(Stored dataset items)
______________________________
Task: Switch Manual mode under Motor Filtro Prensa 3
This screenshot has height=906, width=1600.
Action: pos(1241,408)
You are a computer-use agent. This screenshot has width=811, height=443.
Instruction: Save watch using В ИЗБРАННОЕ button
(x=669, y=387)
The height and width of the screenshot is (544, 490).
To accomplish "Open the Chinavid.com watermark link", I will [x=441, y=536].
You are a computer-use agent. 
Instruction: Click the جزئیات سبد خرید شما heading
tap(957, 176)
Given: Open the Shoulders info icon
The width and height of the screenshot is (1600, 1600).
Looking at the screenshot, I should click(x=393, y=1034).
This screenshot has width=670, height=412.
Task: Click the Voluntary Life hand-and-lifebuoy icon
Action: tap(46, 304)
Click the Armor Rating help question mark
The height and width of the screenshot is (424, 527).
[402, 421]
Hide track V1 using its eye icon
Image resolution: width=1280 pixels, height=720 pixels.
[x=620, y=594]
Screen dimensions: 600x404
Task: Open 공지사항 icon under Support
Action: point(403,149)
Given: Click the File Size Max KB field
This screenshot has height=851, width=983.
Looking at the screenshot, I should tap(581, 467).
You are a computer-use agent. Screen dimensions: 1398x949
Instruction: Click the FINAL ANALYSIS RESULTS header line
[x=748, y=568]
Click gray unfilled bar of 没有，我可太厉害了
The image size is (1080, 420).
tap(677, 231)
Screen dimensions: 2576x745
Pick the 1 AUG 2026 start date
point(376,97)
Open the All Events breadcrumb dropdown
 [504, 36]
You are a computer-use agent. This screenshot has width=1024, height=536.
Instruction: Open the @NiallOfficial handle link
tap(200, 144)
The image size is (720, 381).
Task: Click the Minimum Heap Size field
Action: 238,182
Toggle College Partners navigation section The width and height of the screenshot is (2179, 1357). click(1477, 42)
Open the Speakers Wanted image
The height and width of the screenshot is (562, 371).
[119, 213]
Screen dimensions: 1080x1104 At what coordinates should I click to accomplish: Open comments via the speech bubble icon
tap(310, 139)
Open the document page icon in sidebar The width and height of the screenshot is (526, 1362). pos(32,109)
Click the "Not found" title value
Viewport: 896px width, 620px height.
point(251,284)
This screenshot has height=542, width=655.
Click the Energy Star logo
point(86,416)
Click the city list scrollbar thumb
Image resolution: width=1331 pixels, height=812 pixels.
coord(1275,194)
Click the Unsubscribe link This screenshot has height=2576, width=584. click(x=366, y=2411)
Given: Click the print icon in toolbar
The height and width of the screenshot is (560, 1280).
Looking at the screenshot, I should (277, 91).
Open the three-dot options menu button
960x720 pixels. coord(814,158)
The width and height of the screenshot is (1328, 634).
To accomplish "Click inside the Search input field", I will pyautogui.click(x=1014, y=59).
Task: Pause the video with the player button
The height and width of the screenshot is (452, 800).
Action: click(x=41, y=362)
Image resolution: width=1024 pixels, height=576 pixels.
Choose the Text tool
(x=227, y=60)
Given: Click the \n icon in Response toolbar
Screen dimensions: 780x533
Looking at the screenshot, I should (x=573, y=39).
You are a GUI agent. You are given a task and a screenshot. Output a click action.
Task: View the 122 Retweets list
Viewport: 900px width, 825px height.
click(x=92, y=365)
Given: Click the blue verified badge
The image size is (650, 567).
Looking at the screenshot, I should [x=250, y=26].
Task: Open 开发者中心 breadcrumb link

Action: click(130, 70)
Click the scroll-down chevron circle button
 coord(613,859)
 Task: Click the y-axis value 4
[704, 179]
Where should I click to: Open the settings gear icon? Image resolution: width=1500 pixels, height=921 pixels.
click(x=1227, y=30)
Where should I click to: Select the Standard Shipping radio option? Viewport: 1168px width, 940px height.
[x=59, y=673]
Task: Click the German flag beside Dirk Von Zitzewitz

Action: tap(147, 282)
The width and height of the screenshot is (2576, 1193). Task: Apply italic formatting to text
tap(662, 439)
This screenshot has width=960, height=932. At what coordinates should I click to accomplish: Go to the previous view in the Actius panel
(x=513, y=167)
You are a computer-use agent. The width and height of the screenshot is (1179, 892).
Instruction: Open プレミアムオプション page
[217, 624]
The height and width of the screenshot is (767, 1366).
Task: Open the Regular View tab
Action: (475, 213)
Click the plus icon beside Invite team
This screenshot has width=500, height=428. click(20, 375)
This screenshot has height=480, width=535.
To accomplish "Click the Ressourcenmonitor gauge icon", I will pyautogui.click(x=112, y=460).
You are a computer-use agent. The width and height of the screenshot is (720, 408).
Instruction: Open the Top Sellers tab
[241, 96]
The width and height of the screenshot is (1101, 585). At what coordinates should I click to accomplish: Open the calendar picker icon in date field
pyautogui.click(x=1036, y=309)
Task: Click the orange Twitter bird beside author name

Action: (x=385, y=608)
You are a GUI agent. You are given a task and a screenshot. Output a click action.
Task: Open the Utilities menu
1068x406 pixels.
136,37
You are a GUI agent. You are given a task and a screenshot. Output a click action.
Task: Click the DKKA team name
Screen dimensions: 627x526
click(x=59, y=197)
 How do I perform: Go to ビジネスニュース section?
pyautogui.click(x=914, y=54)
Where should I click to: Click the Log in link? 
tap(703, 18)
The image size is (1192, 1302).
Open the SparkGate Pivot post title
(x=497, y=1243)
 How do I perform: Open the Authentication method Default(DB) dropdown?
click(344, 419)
______________________________
#### Task details
Write out the data above once more, exactly as it reads.

#### Answer to the exercise
Task: Switch Manual mode under Motor Filtro Prensa 3
This screenshot has height=906, width=1600.
Action: pos(1241,408)
You are a computer-use agent. This screenshot has width=811, height=443.
Instruction: Save watch using В ИЗБРАННОЕ button
(x=669, y=387)
The height and width of the screenshot is (544, 490).
To accomplish "Open the Chinavid.com watermark link", I will [x=441, y=536].
You are a computer-use agent. 
Instruction: Click the جزئیات سبد خرید شما heading
tap(957, 176)
Given: Open the Shoulders info icon
The width and height of the screenshot is (1600, 1600).
Looking at the screenshot, I should click(x=393, y=1034).
This screenshot has width=670, height=412.
Task: Click the Voluntary Life hand-and-lifebuoy icon
Action: tap(46, 304)
Click the Armor Rating help question mark
The height and width of the screenshot is (424, 527).
[402, 421]
Hide track V1 using its eye icon
Image resolution: width=1280 pixels, height=720 pixels.
[x=620, y=594]
Screen dimensions: 600x404
Task: Open 공지사항 icon under Support
Action: point(403,149)
Given: Click the File Size Max KB field
This screenshot has height=851, width=983.
Looking at the screenshot, I should tap(581, 467).
You are a computer-use agent. Screen dimensions: 1398x949
Instruction: Click the FINAL ANALYSIS RESULTS header line
[x=748, y=568]
Click gray unfilled bar of 没有，我可太厉害了
The image size is (1080, 420).
tap(677, 231)
Screen dimensions: 2576x745
Pick the 1 AUG 2026 start date
point(376,97)
Open the All Events breadcrumb dropdown
 [504, 36]
You are a computer-use agent. This screenshot has width=1024, height=536.
Instruction: Open the @NiallOfficial handle link
tap(200, 144)
The image size is (720, 381).
Task: Click the Minimum Heap Size field
Action: 238,182
Toggle College Partners navigation section The width and height of the screenshot is (2179, 1357). click(1477, 42)
Open the Speakers Wanted image
The height and width of the screenshot is (562, 371).
[119, 213]
Screen dimensions: 1080x1104 At what coordinates should I click to accomplish: Open comments via the speech bubble icon
tap(310, 139)
Open the document page icon in sidebar The width and height of the screenshot is (526, 1362). pos(32,109)
Click the "Not found" title value
Viewport: 896px width, 620px height.
point(251,284)
This screenshot has height=542, width=655.
Click the Energy Star logo
point(86,416)
Click the city list scrollbar thumb
Image resolution: width=1331 pixels, height=812 pixels.
coord(1275,194)
Click the Unsubscribe link This screenshot has height=2576, width=584. click(x=366, y=2411)
Given: Click the print icon in toolbar
The height and width of the screenshot is (560, 1280).
Looking at the screenshot, I should (277, 91).
Open the three-dot options menu button
960x720 pixels. coord(814,158)
The width and height of the screenshot is (1328, 634).
To accomplish "Click inside the Search input field", I will pyautogui.click(x=1014, y=59).
Task: Pause the video with the player button
The height and width of the screenshot is (452, 800).
Action: click(x=41, y=362)
Image resolution: width=1024 pixels, height=576 pixels.
Choose the Text tool
(x=227, y=60)
Given: Click the \n icon in Response toolbar
Screen dimensions: 780x533
Looking at the screenshot, I should (x=573, y=39).
You are a GUI agent. You are given a task and a screenshot. Output a click action.
Task: View the 122 Retweets list
Viewport: 900px width, 825px height.
click(x=92, y=365)
Given: Click the blue verified badge
The image size is (650, 567).
Looking at the screenshot, I should [x=250, y=26].
Task: Open 开发者中心 breadcrumb link

Action: click(130, 70)
Click the scroll-down chevron circle button
 coord(613,859)
 Task: Click the y-axis value 4
[704, 179]
Where should I click to: Open the settings gear icon? Image resolution: width=1500 pixels, height=921 pixels.
click(x=1227, y=30)
Where should I click to: Select the Standard Shipping radio option? Viewport: 1168px width, 940px height.
[x=59, y=673]
Task: Click the German flag beside Dirk Von Zitzewitz

Action: tap(147, 282)
The width and height of the screenshot is (2576, 1193). Task: Apply italic formatting to text
tap(662, 439)
This screenshot has width=960, height=932. At what coordinates should I click to accomplish: Go to the previous view in the Actius panel
(x=513, y=167)
You are a computer-use agent. The width and height of the screenshot is (1179, 892).
Instruction: Open プレミアムオプション page
[217, 624]
The height and width of the screenshot is (767, 1366).
Task: Open the Regular View tab
Action: (475, 213)
Click the plus icon beside Invite team
This screenshot has width=500, height=428. click(20, 375)
This screenshot has height=480, width=535.
To accomplish "Click the Ressourcenmonitor gauge icon", I will pyautogui.click(x=112, y=460).
You are a computer-use agent. The width and height of the screenshot is (720, 408).
Instruction: Open the Top Sellers tab
[241, 96]
The width and height of the screenshot is (1101, 585). At what coordinates should I click to accomplish: Open the calendar picker icon in date field
pyautogui.click(x=1036, y=309)
Task: Click the orange Twitter bird beside author name

Action: (x=385, y=608)
You are a GUI agent. You are given a task and a screenshot. Output a click action.
Task: Open the Utilities menu
1068x406 pixels.
136,37
You are a GUI agent. You are given a task and a screenshot. Output a click action.
Task: Click the DKKA team name
Screen dimensions: 627x526
click(x=59, y=197)
 How do I perform: Go to ビジネスニュース section?
pyautogui.click(x=914, y=54)
Where should I click to: Click the Log in link? 
tap(703, 18)
The image size is (1192, 1302).
Open the SparkGate Pivot post title
(x=497, y=1243)
 How do I perform: Open the Authentication method Default(DB) dropdown?
click(344, 419)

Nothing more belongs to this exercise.